From the beginning, the Hollywood dream purveyors understood the centrality of music to Phantom‘s impact. For 1925 previews in Los Angeles, a score for full orchestra (now lost) was prepared by successful Hollywood composer Joseph Carl Breil, a favorite of D.W. Griffith; but even with 60 instruments in the pit, an organ was employed to enhance the dramatic effect of the music. For the movie’s official premiere in New York at the Astor Theatre, a full organ was installed in the auditorium at great expense. In these early showings, the organ’s sepulchral power and haunting depth proved their special affinity for the horror genre.
“Considerable hard work is involved in terms of research, scoring, practice, and timing in order to create a musical accompaniment which is both appropriate and unobtrusive while enhancing both the action and the mood of what is taking place on the screen,” notes organ soloist Dennis James. He is considered by many to be the foremost scholar and performer of silent movie musical accompaniment—the living embodiment of the photoplay music tradition. Practitioners of this art must combine enormous musical skill and flexibility with a sure-footed sense of cinematic drama.

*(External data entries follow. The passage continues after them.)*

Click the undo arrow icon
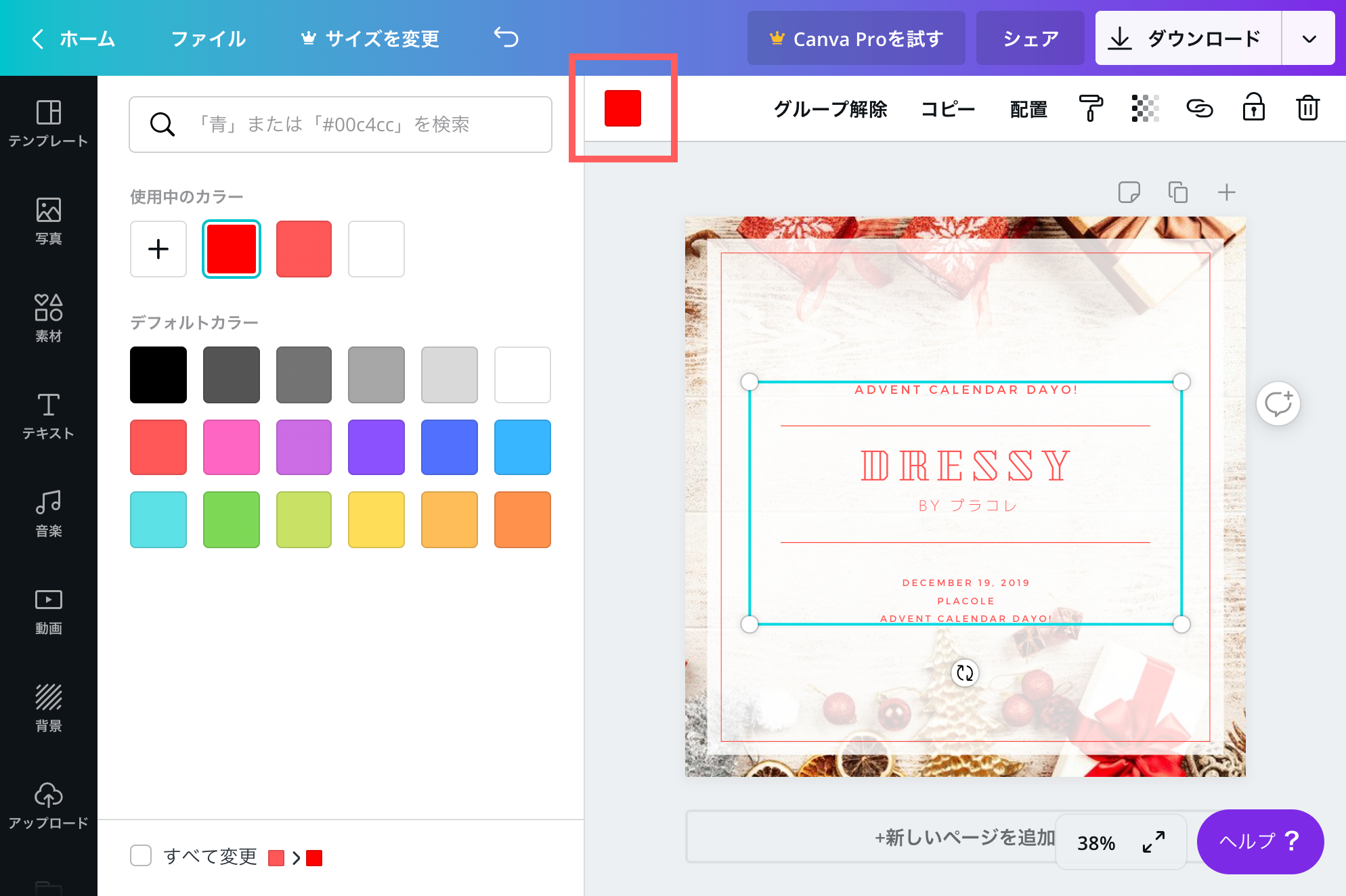 (x=506, y=38)
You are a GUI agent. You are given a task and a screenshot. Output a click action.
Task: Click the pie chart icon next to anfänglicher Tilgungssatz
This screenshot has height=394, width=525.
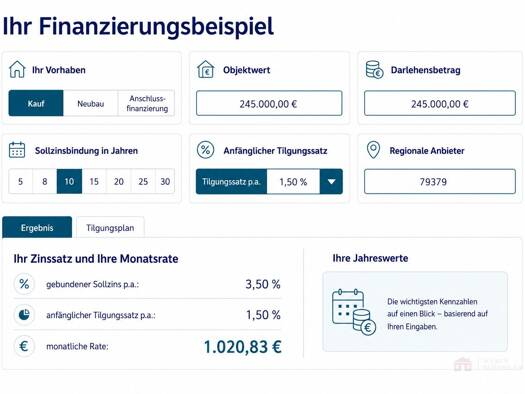point(24,315)
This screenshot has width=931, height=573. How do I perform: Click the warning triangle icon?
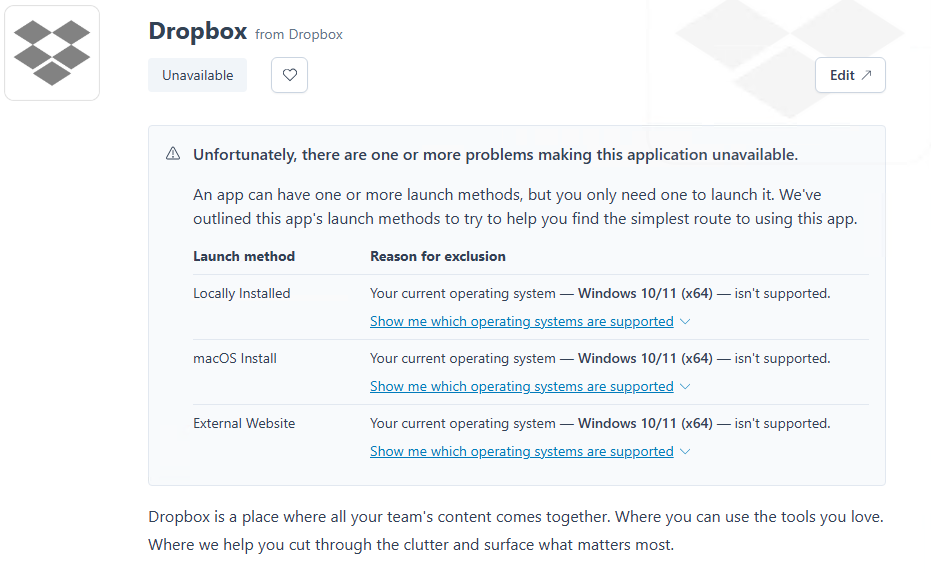click(x=173, y=154)
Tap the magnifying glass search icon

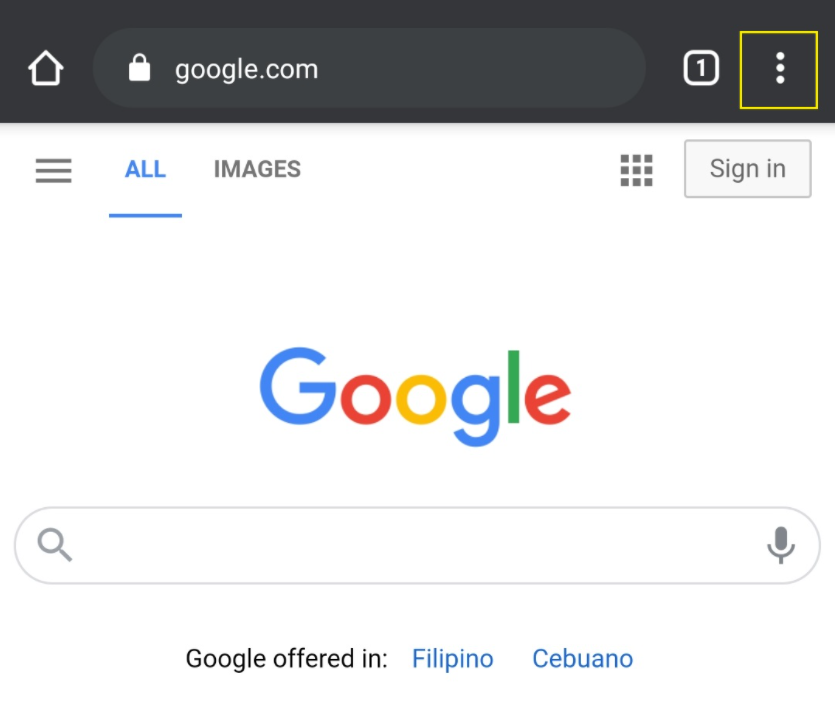tap(54, 544)
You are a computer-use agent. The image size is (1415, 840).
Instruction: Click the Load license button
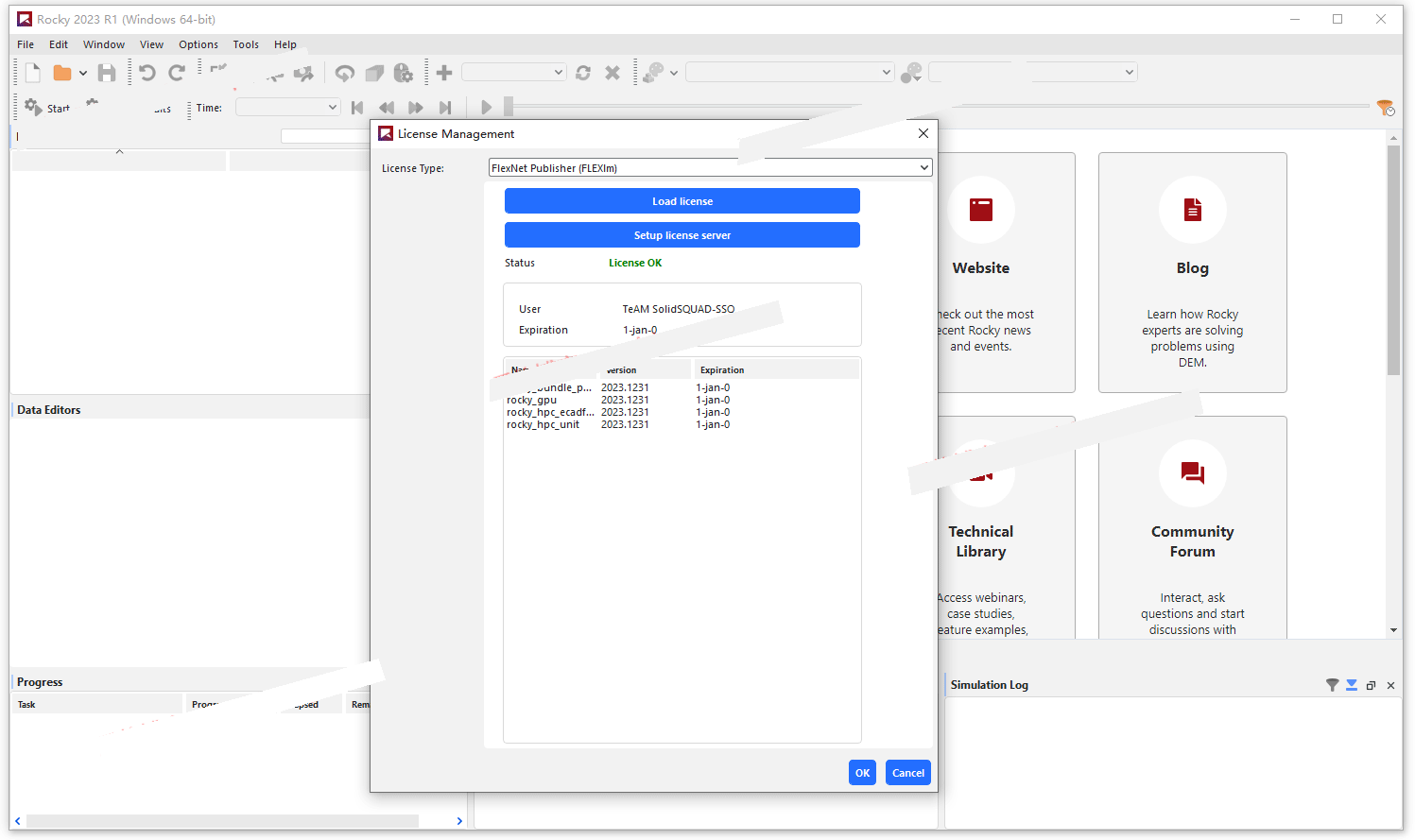pos(682,201)
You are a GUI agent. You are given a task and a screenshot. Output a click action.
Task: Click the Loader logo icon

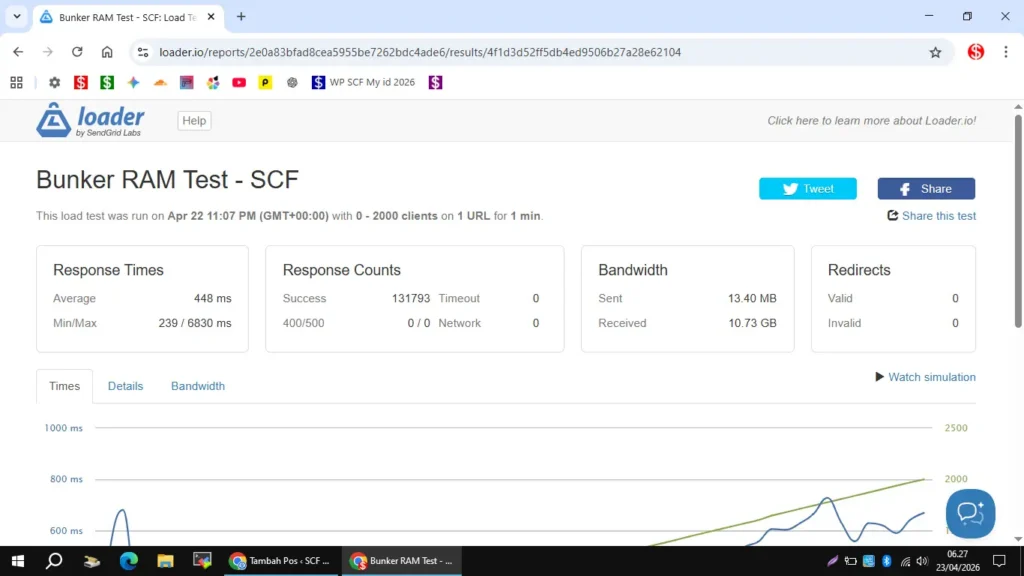coord(54,120)
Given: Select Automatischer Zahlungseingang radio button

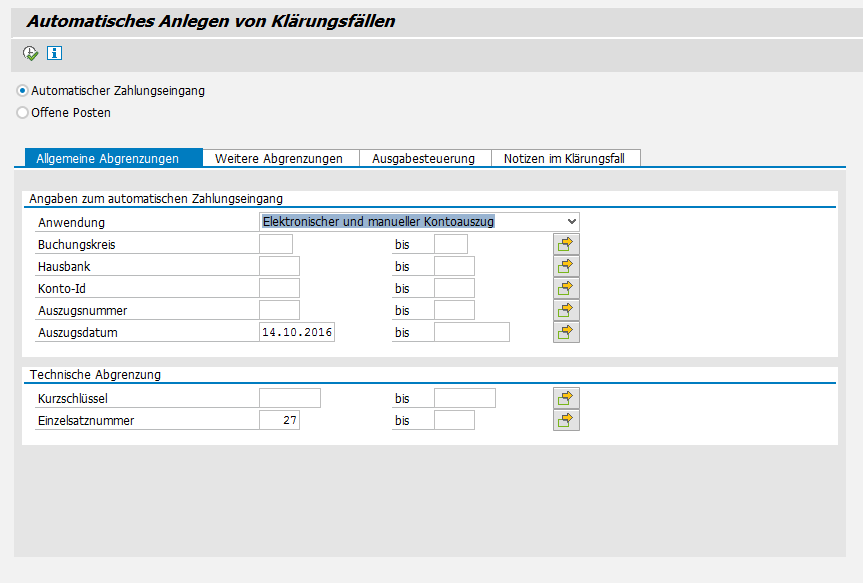Looking at the screenshot, I should click(x=23, y=91).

To give us some idea of the scope of the enterprise, James cites a 1922 survey of American movie theaters by the industry publication Motion Picture News. He warns that the data are not ironclad; still, based on his best estimates, well over 20 percent of the moviegoing audience attended an orchestrally scored film on any given night, with 250 theaters presenting orchestras larger than ten players. Well over 1,000 boasted ensembles of six to ten players. Even those numbers don’t include the large majority of theaters, roughly seven out of ten, that used a theater organ or piano for movie accompaniment. Every one of these ensembles was tasked with expressing a full range of emotion—especially for the sophisticated, full-length features such as Phantom.
The Phantom of the Opera poses a special challenge for scorer and performer: In addition to the complexity of the plot, which teems with romantic incident and suggestions of the black arts, the story is rooted in specific music. Its setting is an actual opera house—the Palais Garnier, home of the Paris Opera—and the story is built around rehearsals and performances for the most popular opera of its day, Gounod’s Faust. Opera lovers will take a special interesting in hearing how James works many of the familiar melodies from Faust into his dramatic accompaniment.
Michael Clive is a cultural reporter living in the Litchfield Hills of Connecticut. He is program annotator for Pacific Symphony and Louisiana Philharmonic, and editor-in-chief for The Santa Fe Opera.